People who lived in the houses came out, and kids yelled and cheered, and families who lived across the street came running across in the middle of the block and waved their own BLM signs. We passed several storefront mosques and several big churches, and people came pouring out of all of them. We rode a five-mile loop and finished back at Franklin Park, where we started, which was an easy five-minute ride home for us, and some of the riders continued on another five miles and finished in Nubian Square. As the rain was picking up, I don't think the second part of the ride had quite as many people as the first, but we were really glad to be a part of so much good biker energy for social change, and the drizzle was refreshing to ride in.

Meanwhile, our garden abounds in tomatoes and kale and mint, and we are loving our outdoor space.

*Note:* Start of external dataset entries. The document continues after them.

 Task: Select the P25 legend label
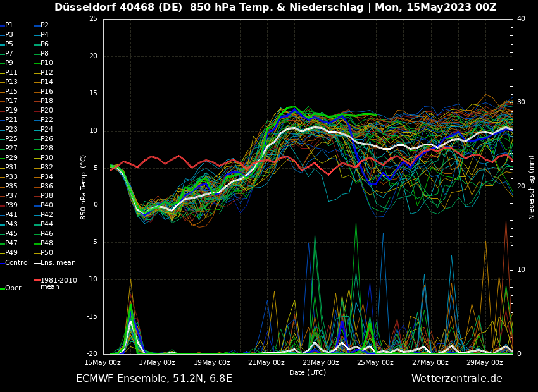11,139
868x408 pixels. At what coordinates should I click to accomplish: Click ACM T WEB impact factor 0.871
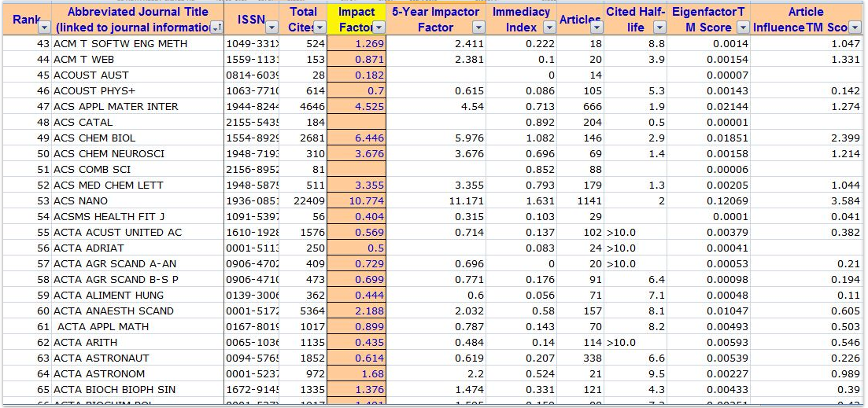pyautogui.click(x=369, y=59)
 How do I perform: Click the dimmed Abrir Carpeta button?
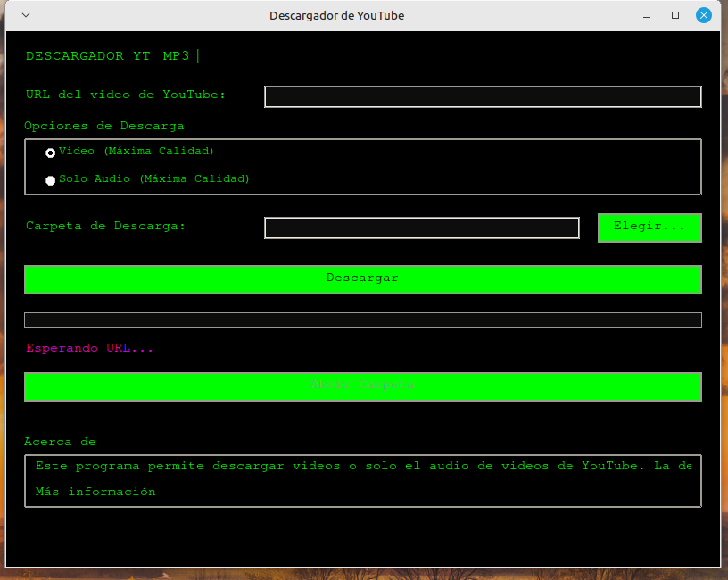click(362, 386)
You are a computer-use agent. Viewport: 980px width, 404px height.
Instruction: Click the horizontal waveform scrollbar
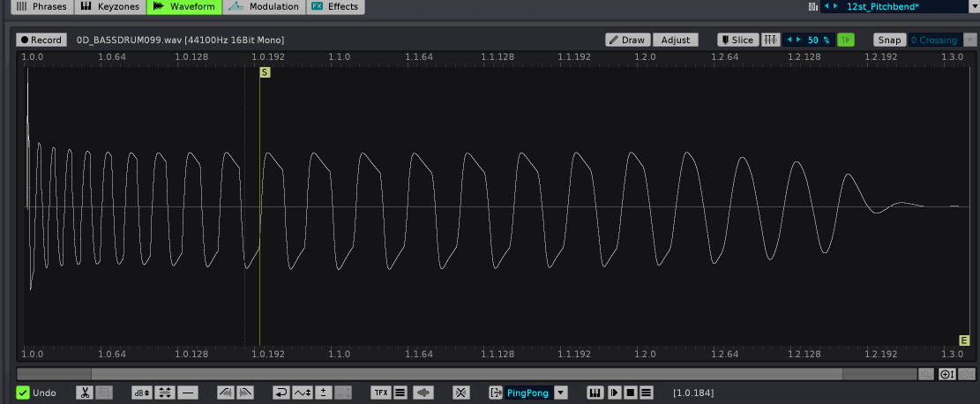pyautogui.click(x=468, y=374)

Many days, we set up the kiddie pool in the back (or sometimes the front) and the girls play with water. Sometimes Samantha just sits in a chair reading, while swishing her feet in the pool, and sometimes she's in a bathing suit getting completely wet. I try to sit with them and either play my guitar or else play music on one of our wireless speakers.

Robert's Father's Day present of a hammock has also been getting lots of love.

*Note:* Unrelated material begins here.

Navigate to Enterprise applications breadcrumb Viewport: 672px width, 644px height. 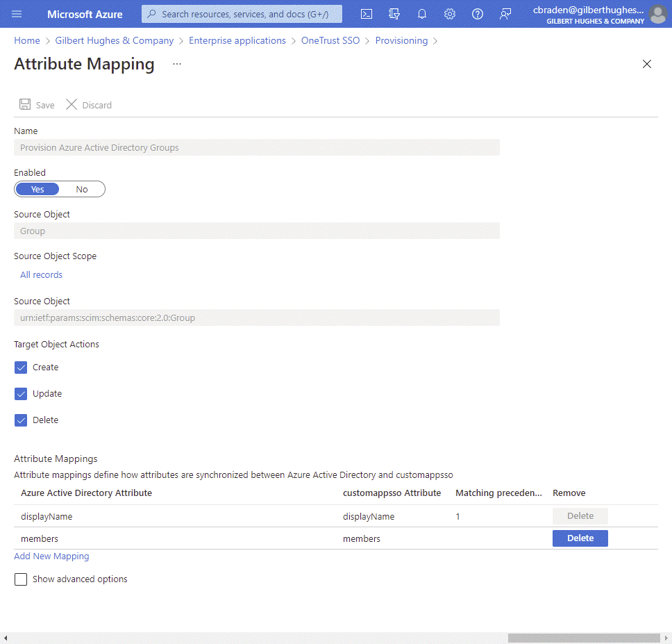click(x=237, y=40)
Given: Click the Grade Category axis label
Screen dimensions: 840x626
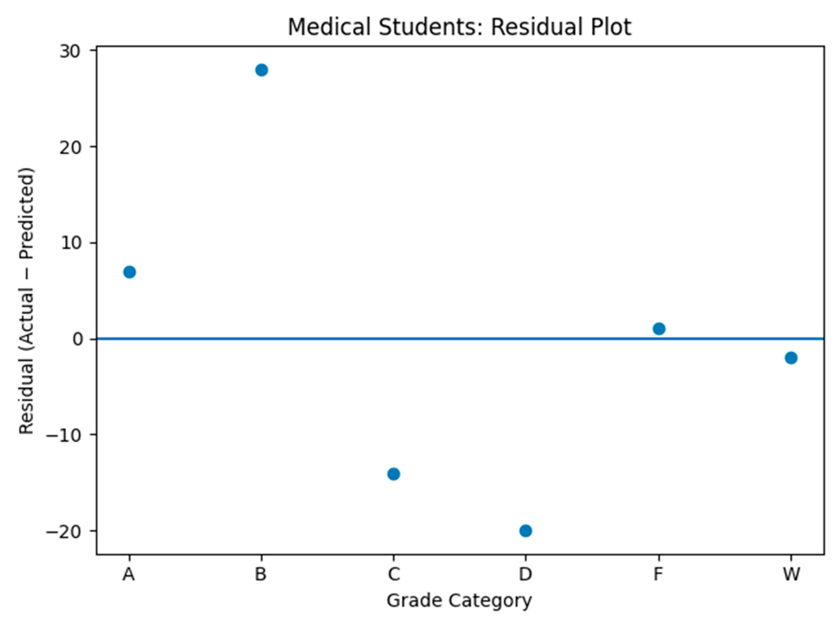Looking at the screenshot, I should 459,601.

Creativity abounds here for the girls. Samantha sewed a stuffed guitar for herself, a stuffed bunny/bear for herself, and a pair of quilted fairy wings for Helen, as well as a dress for a little doll and a stuffed and decorated Christmas tree.

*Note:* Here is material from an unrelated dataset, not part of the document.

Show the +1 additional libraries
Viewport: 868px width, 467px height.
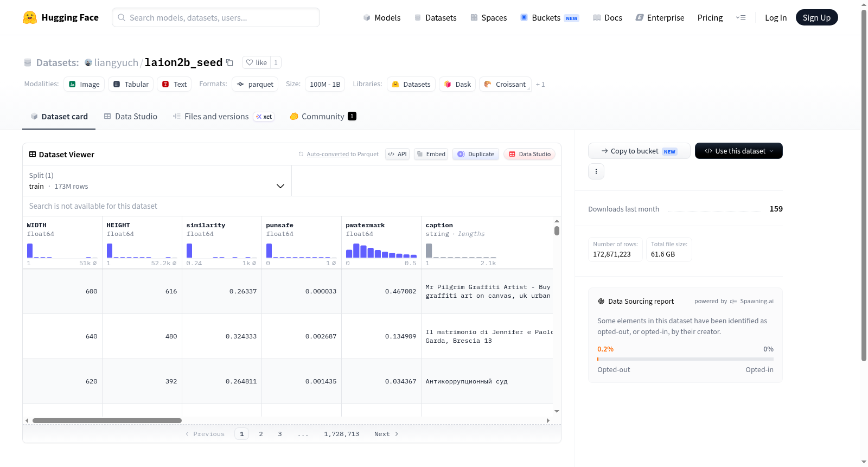click(x=540, y=84)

When she's not sewing, Samantha's been practicing watercolor technique, making fake food out of paper (this was a salmon onigiri), making a 3-D paper treehouse, doing nail-punch art on cans, painting rocks to hide in the parks for other kids, making a lunar lander Lego model, making jointed paper Girl Scout friends, and painting my guitar capo.

She also painted a target on our back fence, for more interesting water gun play.

One day, she designed a zipline for a doll, and even made a removeable harness for the doll to clip into and sit on (more like an obstacle course/rockclimbing harness, Samantha reminded me). Other days, the kids set up marble runs or car races, even mini Pinewood Derby races with heats for different toy cars, in the driveway with some long cardboard pieces.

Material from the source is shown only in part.